License:
Apache-2.0
Steward:
Tamazight NLPTask: ASR
Release Date: 4/29/2026
Format: WAV, JSONL
Size: 459.09 MB
Share
This dataset provides a parsed, formatted, and ready-to-use Amazigh Voice Dataset. It contains voice recordings and corresponding text transcripts in Standard Moroccan Amazigh (ⵜⴰⵎⴰⵣⵉⵖⵜ ⵜⴰⵏⴰⵡⴰⵢⵜ ⵜⴰⵎⵓⵔⴰⴽⵓⵛⵜ) intended for training Automatic Speech Recognition (ASR) and Text-to-Speech (TTS) models.

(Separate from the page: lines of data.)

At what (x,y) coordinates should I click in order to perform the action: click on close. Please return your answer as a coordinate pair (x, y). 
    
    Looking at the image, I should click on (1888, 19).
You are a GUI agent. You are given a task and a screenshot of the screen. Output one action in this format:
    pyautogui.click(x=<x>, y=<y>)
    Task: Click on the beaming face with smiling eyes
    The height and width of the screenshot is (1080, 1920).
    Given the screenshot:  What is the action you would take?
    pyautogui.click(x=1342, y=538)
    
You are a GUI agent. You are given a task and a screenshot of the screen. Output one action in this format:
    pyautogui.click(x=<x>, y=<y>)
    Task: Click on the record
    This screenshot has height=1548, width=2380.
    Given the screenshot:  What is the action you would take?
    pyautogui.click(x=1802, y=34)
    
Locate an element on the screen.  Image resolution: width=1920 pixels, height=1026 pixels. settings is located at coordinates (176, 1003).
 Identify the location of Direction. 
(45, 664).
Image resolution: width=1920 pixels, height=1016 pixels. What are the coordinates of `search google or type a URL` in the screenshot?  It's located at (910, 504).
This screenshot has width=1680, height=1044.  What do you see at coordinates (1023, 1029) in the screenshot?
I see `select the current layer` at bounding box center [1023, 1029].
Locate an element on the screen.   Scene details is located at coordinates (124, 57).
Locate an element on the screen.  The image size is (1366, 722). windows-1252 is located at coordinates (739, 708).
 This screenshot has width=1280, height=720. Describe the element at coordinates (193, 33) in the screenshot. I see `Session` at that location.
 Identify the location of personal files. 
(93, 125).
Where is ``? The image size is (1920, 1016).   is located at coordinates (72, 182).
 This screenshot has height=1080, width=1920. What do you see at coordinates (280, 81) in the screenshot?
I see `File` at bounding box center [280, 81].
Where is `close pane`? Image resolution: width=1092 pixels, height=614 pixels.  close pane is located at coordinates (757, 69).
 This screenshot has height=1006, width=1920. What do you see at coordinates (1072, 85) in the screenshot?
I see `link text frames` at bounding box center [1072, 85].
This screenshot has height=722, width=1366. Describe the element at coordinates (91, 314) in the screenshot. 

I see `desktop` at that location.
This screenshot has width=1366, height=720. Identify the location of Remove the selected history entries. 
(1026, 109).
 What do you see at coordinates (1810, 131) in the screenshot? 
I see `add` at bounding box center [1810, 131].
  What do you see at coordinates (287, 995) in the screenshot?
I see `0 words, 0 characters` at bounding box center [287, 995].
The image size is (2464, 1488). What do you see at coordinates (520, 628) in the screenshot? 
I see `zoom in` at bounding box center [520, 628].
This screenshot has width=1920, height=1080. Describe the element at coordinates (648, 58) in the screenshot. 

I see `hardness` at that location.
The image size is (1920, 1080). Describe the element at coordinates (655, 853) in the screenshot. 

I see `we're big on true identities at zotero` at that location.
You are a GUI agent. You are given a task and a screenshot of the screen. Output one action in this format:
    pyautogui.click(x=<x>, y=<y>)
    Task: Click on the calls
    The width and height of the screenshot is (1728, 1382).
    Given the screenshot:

Restrictions/Special Constraints
No restrictions apply as long as the prohibitions listed in the "Forbidden usages" section are respected.
Forbidden Usage
This data should not be used to generate malicious voice clones or deepfakes intended for impersonation, fraud, or harassment.
Ethical Review
The dataset contains the voice recordings of the creator. No other personally identifiable information (PII) is included in the audio or text.
Intended Use
This dataset is intended for training or fine-tuning Speech-to-Text (STT / ASR) models or Text-to-Speech (TTS) models. This dataset can also be used in linguistic research regarding Amazigh phonetics and speech.
This dataset contains 1,801 samples with the following fields:
audio_filepath: The relative path to the audio file.
text: The string transcript of the audio in the Tifinagh script.
subset: The dataset has two different subsets recorded using different microphones. While 'subset_1' has mono audio, 'subset_2' is stereo.
1,799 files have a sampling rate of 48 kHz. 2 files have a sampling rate of 44.1 kHz.
The raw audio data is stored in the TOSD/clips subdirectory while the metadata and transcripts are stored in the TOSD/metadata.jsonl file.